Маленький и смешной абсурд – но вспыхивающий в воспалённой голове маленького героя рассказа в очень серьёзную минуту его маленькой жизни («Маленький герой»! – по словесной ассоциации вспомнилась едва ли не самая светлая вещь Достоевского, написанная в Петропавловской крепости в ожидании казни и рассказывающая тоже о детском подвиге; если нам мерещится здесь отдалённая родственность, то уж, наверное, о ней не подозревал тогда молодой ленинградский прозаик). Смешной абсурд – но он взывает к связности; к назначению. И недаром он касается главной ценности мира молодого Битова, а наверное, и не молодого только, – почвы под ногами автора и героя, одухотворённого родного пространства.

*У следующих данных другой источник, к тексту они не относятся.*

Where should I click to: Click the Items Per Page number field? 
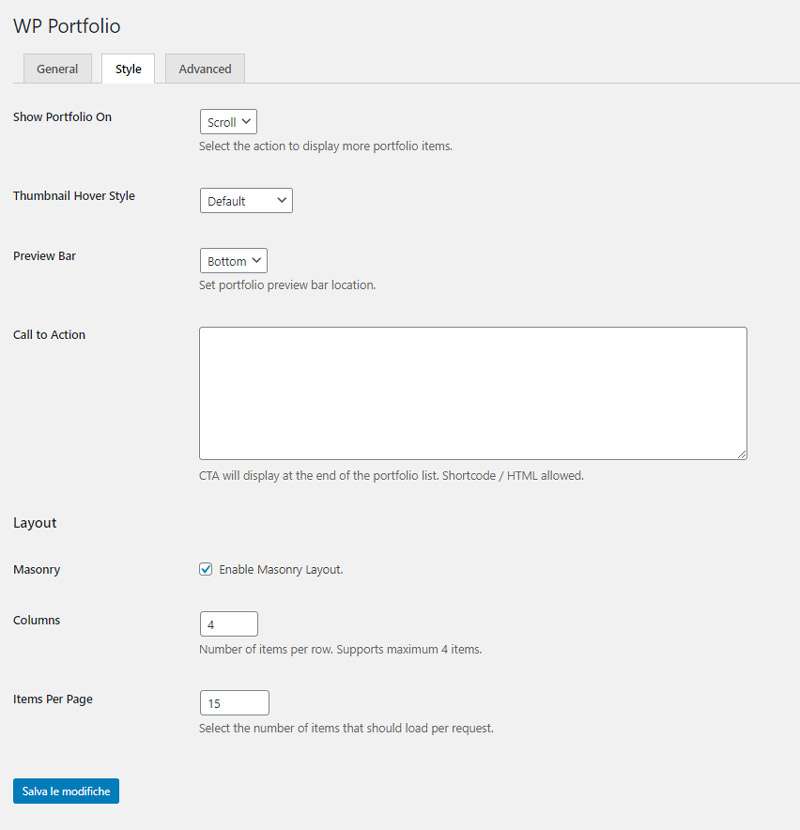(234, 704)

Андрея Битова как лидера городской прозы 60–х годов было у критики в обычае ставить в противопоставление к писателям деревенской прозы тех же годов. Но присмотримся: Битов тоже писатель—почвенник. Его малая родина – не вообще Ленинград, а его особый и достаточно автономный локус – Аптекарский остров. «Тихая у нас улица… Совсем рядом гудит туго натянутая магистраль: автобусы, люди, люди, машины. А здесь – тихо. Речка без набережной. Мост деревянный. А всё остальное – сад. И мой дом».

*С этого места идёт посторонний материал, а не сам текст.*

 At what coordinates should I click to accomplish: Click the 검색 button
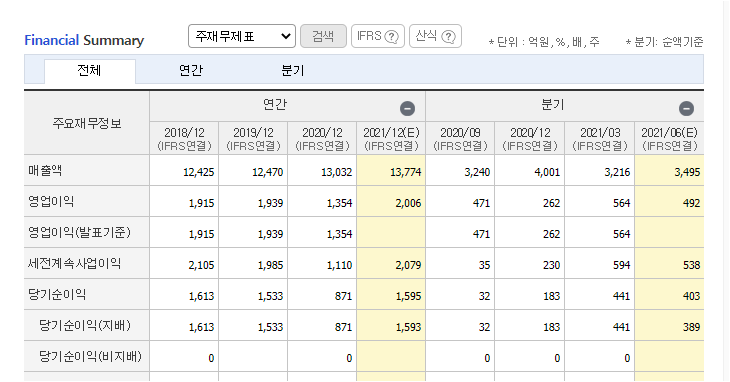pyautogui.click(x=323, y=36)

Это первые слова, пожалуй, самого интересного и обещающего рассказа в нашей книжке – «Люди, которых я не знаю» (1959).[836] Он открывается описанием «хронотопа», который будет сопровождать писателя на пути – сначала как земля под ногами, потом – как зыбкая память, «рассеянный свет». В нашей культуре последних десятилетий Аптекарскому острову повезло: у него явились два поэта – писатель Битов и исследователь В. Н. Топоров, создавший проникновенный историко—филологический этюд об этом «литературном урочище», заключительную главу которого естественно составляет Битов. В битовских воссозданиях топографии родного места, говорит исследователь, «центр реального пространства совпадает с родиной души».[837] Поэтическое своеобразие места одинаково видится писателю и исследователю: остров, «как бы нанизанный на проспект» (Каменноост—ровский, в те советские годы – Кировский), по Топорову,[838] или – на «туго натянутую магистраль», по Битову, – но сохраняющий рядом с ней, по обе стороны от неё, свою «тихую» и захолустную, полуостровную и полудеревенскую экстерриториальность. «Первой книге автора» придан подзаголовок, фиксирующий отправную точку его пути: «Аптекарский проспект, 6» – не просто адрес, но некая ценная точка отсчёта, она же и точка опоры, душевный ориентир. (Как долголетний читатель Битова не могу не пожалеть о названии «Аптекарский остров», под которым мы некогда знали тот самый рассказ о маленьком герое. Битов – великий комбинатор собственных текстов – без конца их перетасовывает и перепланирует в составе своего собрания сочинений, в том числе и переименовывает, освежая их и строя новые ансамбли. Конструктивный дар выдающийся в этом мастере, однако и сохранять свои же ценности бережнее бы надо: «Аптекарский остров» – центр мира автора, имя его хронотопа, зачем же было его терять в названии одного из центральных рассказов, заменяя на игровое «Но—га»? Вообще текстология Би—това – трудное дело не только для будущего исследователя, но и для нынешнего читателя: вот у меня на полке два десятка битов—ских книг, в которых их содержимое неоднократно перекрывает друг друга, являясь в иных сочетаниях и под иными названиями, и всякий раз это новое узнавание и новая остроумная связь – но ведь уже и не очень знаешь, где подлинное единственное место для этой вещи и каково её единственное настоящее имя…).